The Scranton Fish Company was a corporation, of which Lindinger, Canty, and Gautier each owned a third of the stock. Lindinger was not an officer of the corporation, but in borrowing the money loaned it by Lindinger for the bank he and the other two stockholders determined whether the loan should be applied for, and Lindinger himself determined whether the bank should lend it. This loan is not within the provisions of the statute. It is not necessary for us to determine whether it is of such a fraudulent or dishonest character as to come within the terms of the bond. No crime was committed by Lindinger in making it, and the bank had the right to approve and adopt it; this it did through its board of directors, therefore, there is not liability on the bond therefor. The Bennie Charlton and Henry LaForce notes were owned by the Scranton Fish Company and discounted to the bank, Lindinger represented the bank in discounting the notes and participated with the other two stockholders of the fish company in determining whether the notes should be sold to the bank. What has just herein been said with reference to the loan to the Scranton Fish Company applies here.

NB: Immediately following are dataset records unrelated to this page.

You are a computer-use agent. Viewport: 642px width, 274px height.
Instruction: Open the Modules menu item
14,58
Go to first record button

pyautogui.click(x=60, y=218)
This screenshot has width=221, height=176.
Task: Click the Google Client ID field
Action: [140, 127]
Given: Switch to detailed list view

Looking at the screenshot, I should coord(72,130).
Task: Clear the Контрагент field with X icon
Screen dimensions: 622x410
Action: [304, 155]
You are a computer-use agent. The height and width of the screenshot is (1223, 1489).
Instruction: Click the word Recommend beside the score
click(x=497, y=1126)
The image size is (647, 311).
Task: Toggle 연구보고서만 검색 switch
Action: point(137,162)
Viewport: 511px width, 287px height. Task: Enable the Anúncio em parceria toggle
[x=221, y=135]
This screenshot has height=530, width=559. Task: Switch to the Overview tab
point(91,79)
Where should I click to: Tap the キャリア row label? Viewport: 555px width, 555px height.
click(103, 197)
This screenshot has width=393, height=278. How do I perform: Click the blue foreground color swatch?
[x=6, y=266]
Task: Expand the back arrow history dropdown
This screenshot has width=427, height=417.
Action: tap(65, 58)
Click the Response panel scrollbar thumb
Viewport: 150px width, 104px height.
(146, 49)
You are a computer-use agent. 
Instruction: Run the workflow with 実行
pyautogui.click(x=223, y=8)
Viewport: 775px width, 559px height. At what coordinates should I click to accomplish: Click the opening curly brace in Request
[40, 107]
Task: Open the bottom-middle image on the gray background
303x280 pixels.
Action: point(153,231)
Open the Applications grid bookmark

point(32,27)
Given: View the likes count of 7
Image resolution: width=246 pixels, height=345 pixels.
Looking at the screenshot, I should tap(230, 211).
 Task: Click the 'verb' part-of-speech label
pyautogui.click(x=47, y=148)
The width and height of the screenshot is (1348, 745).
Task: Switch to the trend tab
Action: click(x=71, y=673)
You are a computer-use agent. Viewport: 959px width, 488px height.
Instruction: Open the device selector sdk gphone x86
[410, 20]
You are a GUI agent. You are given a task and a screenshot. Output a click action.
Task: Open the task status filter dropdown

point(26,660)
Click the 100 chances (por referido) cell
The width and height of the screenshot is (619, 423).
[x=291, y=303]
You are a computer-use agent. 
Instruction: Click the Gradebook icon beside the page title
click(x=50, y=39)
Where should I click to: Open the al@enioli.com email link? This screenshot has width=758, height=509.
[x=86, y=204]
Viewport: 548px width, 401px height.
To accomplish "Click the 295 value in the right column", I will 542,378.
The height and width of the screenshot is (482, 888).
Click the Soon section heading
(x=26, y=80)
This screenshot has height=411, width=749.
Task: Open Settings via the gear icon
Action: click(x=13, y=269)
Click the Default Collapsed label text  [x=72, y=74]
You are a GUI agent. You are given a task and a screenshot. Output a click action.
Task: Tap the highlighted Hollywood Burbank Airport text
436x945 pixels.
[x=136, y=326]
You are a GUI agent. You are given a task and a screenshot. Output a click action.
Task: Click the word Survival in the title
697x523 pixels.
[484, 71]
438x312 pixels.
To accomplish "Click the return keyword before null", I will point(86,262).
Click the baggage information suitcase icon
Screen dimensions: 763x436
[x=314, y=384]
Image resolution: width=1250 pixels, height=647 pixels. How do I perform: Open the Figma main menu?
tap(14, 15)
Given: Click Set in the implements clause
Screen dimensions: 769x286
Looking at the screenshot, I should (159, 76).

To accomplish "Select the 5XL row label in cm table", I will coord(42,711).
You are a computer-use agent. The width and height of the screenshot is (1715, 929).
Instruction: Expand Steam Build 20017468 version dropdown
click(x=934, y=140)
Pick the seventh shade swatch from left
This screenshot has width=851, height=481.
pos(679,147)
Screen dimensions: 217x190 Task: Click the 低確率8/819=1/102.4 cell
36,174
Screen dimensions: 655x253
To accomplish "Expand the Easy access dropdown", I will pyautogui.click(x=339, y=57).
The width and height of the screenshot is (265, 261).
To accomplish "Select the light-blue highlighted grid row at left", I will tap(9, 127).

This brings us to the appellant's liability for Lindinger's alleged defalcations under the second, or banker's blanket, bond. These are:
February 25, 1931 — Loan to himself (Hibernia Bank item) ...........................................  $325.77 March 21, 1931 — Loan to Fairyland Golf Course ........    50.00 April 2, 1931 — Loan to himself .......................   200.00 April 28, 1931 — Loan to Fairyland Golf Course ........    52.36 April 28, 1931 — Loan to himself (Cincinnati Boat item) ................................................   703.64 *Page 775
This bond became effective at noon on the 25th day of February, 1931. The evidence is silent as to what hour of February 25, 1931, the Hibernia Bank transaction took place, and the burden was on the appellee to prove that it took place subsequent to noon of that day. There can be no recovery for this item. The Fairyland Golf Course was a partnership composed of Lindinger's wife and others, but in which he had no interest. The loans to this partnership were not within the statute and are in the same category as the Scranton Fish Company, LaForce, and Charlton notes; no recovery can be had therefor.
The loan of two hundred dollars by Lindinger to himself comes within our former opinion. This leaves only the Cincinnati boat item of seven hundred three dollars and sixty-four cents undisposed of. Counsel are in hopeless conflict as to what the amount of this item should be, and we are wholly unable ourselves to determine it on the present record. It seems that the appellant is probably liable for something thereon, so that all we can do with reference thereto is to remand the cause to the lower court for the determination thereof.
A final decree will be rendered here for the appellee for the items hereinbefore said to constitute liabilities on the bonds, and the cause will be remanded for trial only as to the appellant's liability on the Cincinnati boat item.